▸ PROBLEM A
Which abbreviations does the passage on healthcare data centers give alongside their full form, and what is each full form?
▸ PROBLEM B
Could you reproduce the passage on healthcare data centers word for word from "Transformational technologies, such" to "and cost outcomes."?

Much has been made of the data centre industry’s power inefficiency, add to that, the fact that the healthcare sector has its own sustainability challenges, producing the equivalent of 4.4% of global net emissions and you get greater IT infrastructure challenges. Healthcare leaders are set to prioritise sustainable initiatives, with projected cost savings as an additional driver, which many believe go hand-in-hand with technology advancements.
As the data centre sector continues to support most digital transformation, it is set to inherit a substantial amount of the sustainability challenges of other sectors. IT transformation, mobile devices, and Internet of things (IoT) are creating enormous volumes of data globally. IDC predicts that in 2025, 175 zettabytes (175 trillion gigabytes) of new data will be created around the world, while Gartner is forecasting that more than 50% of this data will be generated and processed outside of the data centre.
Transformational technologies, such as Digital Health Platforms (DHP), will enable healthcare providers to quickly respond to external uncertainty as well as planned change. They can do this using cloud-first healthcare applications and tools that encompass EHR, data connectivity and powerful analytics. In so doing, they can address strategic issues for providers, where monolithic EHR-centric application architecture fails to meet changing patient and clinical workforce demands. It is believed that DHP will reduce EHR total cost of ownership, release data for deeper insight and deliver higher clinical and cost outcomes.
In the coming years, the exponential upsurge in data processing necessary to extract patient insights from large datasets will continually drive the requirement for higher power compute densities and this is changing server cooling strategies. Data centres exist to process data as efficiently as possible to enhance the benefit for customers and owners.
CPU power consumption is on the rise, with Thermal Design Power (TDP) mapped to reach 400+ watts – resulting in hotter chips and higher rack densities. Increasing use of high-power GPUs alongside the CPU to accelerate computational workloads is also resulting in much higher power consumption and is driving the need for a fundamental review of thermal management in the data centre and at the edge.

▸ INFORMATION SUPPLIED
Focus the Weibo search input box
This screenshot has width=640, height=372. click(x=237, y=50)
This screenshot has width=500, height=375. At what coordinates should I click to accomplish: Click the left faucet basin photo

▸ WRITTEN ANSWER A
IoT: Internet of things
DHP: Digital Health Platforms
TDP: Thermal Design Power

▸ WRITTEN ANSWER B
Transformational technologies, such as Digital Health Platforms (DHP), will enable healthcare providers to quickly respond to external uncertainty as well as planned change. They can do this using cloud-first healthcare applications and tools that encompass EHR, data connectivity and powerful analytics. In so doing, they can address strategic issues for providers, where monolithic EHR-centric application architecture fails to meet changing patient and clinical workforce demands. It is believed that DHP will reduce EHR total cost of ownership, release data for deeper insight and deliver higher clinical and cost outcomes.